The so-called Latin Lover, the leading man of such epics as 1921’s The Four Horsemen of the Apocalypse and The Sheik, was deep in a witchy-goth phase of séances and occultism, explored in the company of his daring and manipulative second wife, the costume designer Natacha Rambova (born Winifred Shaughnessy, from Salt Lake City).

To be frank, his single volume is not, strictly speaking, good. Preeminent silent film scholar Jeanine Basinger derides its contents as “rotten poems…in which he claimed that the real author was a power working through him to help him pen such immortal lines as ‘Your kiss, a flame of Passion’s fire.’ ”

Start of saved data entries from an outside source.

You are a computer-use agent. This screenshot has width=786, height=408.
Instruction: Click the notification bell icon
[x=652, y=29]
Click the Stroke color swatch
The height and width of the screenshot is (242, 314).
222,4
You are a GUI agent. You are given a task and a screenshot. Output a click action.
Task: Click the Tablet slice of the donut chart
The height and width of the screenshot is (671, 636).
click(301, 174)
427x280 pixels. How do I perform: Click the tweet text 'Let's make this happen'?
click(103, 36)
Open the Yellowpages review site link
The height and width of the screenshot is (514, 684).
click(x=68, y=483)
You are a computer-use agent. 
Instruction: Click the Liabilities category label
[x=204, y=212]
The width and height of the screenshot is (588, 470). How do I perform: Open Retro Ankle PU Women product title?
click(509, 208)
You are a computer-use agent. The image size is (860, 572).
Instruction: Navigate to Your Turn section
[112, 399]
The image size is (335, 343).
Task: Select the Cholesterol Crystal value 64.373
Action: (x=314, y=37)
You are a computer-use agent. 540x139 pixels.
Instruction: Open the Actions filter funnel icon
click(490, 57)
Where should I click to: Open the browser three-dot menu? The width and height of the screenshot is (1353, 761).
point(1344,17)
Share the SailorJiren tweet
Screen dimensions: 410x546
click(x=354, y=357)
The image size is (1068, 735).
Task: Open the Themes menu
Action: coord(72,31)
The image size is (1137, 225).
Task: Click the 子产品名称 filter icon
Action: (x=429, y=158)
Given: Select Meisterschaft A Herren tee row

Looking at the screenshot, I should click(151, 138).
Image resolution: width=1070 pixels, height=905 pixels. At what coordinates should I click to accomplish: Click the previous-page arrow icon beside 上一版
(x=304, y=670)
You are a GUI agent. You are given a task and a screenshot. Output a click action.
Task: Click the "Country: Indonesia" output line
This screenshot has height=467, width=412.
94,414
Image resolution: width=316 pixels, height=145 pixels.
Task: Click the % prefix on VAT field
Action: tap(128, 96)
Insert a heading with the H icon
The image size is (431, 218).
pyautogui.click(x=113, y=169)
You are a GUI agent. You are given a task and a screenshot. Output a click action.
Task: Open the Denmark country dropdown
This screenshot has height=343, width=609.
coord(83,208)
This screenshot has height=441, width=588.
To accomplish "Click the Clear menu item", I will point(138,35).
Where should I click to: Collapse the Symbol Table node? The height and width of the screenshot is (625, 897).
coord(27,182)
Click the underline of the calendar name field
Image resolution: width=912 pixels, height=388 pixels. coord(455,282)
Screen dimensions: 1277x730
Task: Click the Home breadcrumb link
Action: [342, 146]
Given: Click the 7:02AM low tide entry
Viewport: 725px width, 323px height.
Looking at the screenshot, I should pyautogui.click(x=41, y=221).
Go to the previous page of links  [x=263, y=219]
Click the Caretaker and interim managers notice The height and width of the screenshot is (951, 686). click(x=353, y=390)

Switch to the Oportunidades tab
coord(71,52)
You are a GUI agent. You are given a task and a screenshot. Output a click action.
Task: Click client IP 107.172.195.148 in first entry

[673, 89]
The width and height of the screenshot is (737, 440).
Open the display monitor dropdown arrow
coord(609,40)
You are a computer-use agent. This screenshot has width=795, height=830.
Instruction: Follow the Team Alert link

Overall, Valentino’s written oeuvre reads like proto–Instagram poetry—brief, abstract, comprising short lines, and light on imagery but big on emotion. Take “A Baby’s Skin”:

Texture of a butterfly’s wing,
Colored like a dawned rose,
Whose perfume is the breath of God.
Such is the web wherein is held
The treasure of the treasure chest
The priceless gift—the Child of Love.

Such titles as “Gratitude” are not out of keeping with the zeitgeist—bullet journaling, happiness-as-a-choice—on Insta and TikTok. “Faithfulness,” dedicated to “Our Little Friend—The Dog,” possesses a timeless,
platitudinous appeal to pet lovers: “A dog is the nearest approach to the sweet submissive spirit God would have in us, Faithfulness in the highest form.”

This article appears in Issue 27 of Alta Journal.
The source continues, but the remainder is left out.